J-M-L: I see what you have in mind. I think that could make sense if he had a direct linear interpolation function to decide the brightness. Here End points do not really matter as long as they are set. 0 to 1023 is as good (actually gives you more resolution if the decision tree was richer) than 0 to 255 and it's faster as you save the affine mapping calculation.

Constrain() would be better than map() for the output of the regulation

I ran into the constrain() function last night after I used your advice and fixed the problem. I was experimenting with constrain to replace my new IF loop that limited the LED value, but I couldn't get it to work quite right. I didn't know which section of the code it should go (ie: before the void setup, in the void setup, or in the void loop). Do you mind providing an example of how to properly set up constrain() ?

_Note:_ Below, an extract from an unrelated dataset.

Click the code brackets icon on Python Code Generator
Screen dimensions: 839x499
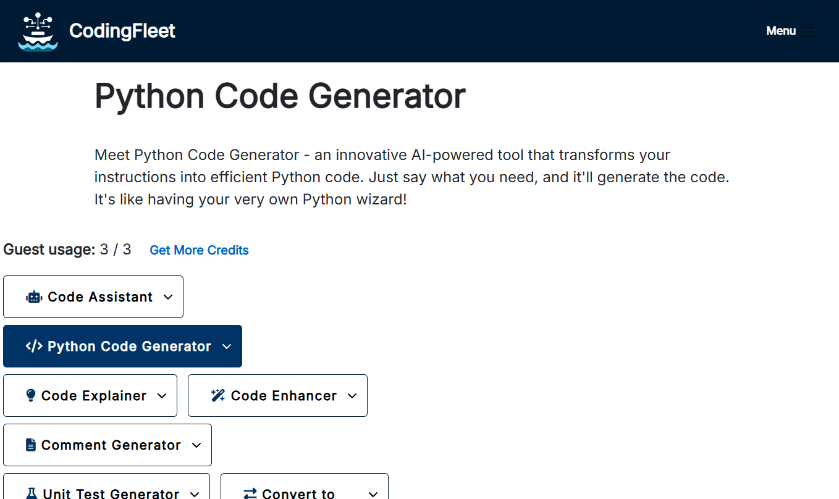coord(34,346)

well you are not in excel or in some sort of declarative language where everything gets evaluated and maintained for you. constrain() will get called when you call it. So the best place where to put it is when you need to constrain the value, likely in your loop when you increment or decrement ledValue and before calling analogWrite()

...
  lightReading = analogRead(lightPin); 
  if (lightReading >= 400) {
    ledValue--; // decrement ledValue
  }
  else if (lightReading <= 350){
    ledValue++; // increment ledValue
  }
  ledValue = constrain(ledValue, 0, 255); // make sure we do not over/undershoot https://www.arduino.cc/reference/en/language/functions/math/constrain/
  analogWrite(ledPin, ledValue); 
...

J-M-L:
well you are not in excel or in some sort of declarative language where everything gets evaluated and maintained for you. constrain() will get called when you call it. So the best place where to put it is when you need to constrain the value, likely in your loop when you increment or decrement ledValue and before calling analogWrite()

...

lightReading = analogRead(lightPin);
  if (lightReading >= 400) {
    ledValue–; // decrement ledValue
  }
  else if (lightReading <= 350){
    ledValue++; // increment ledValue
  }
  ledValue = constrain(ledValue, 0, 255); // make sure we do not over/undershoot constrain() - Arduino Reference
  analogWrite(ledPin, ledValue);

I can’t wait to try this, that would replace about 6 lines of code with 1 line. Thanks for all your help J-M-L!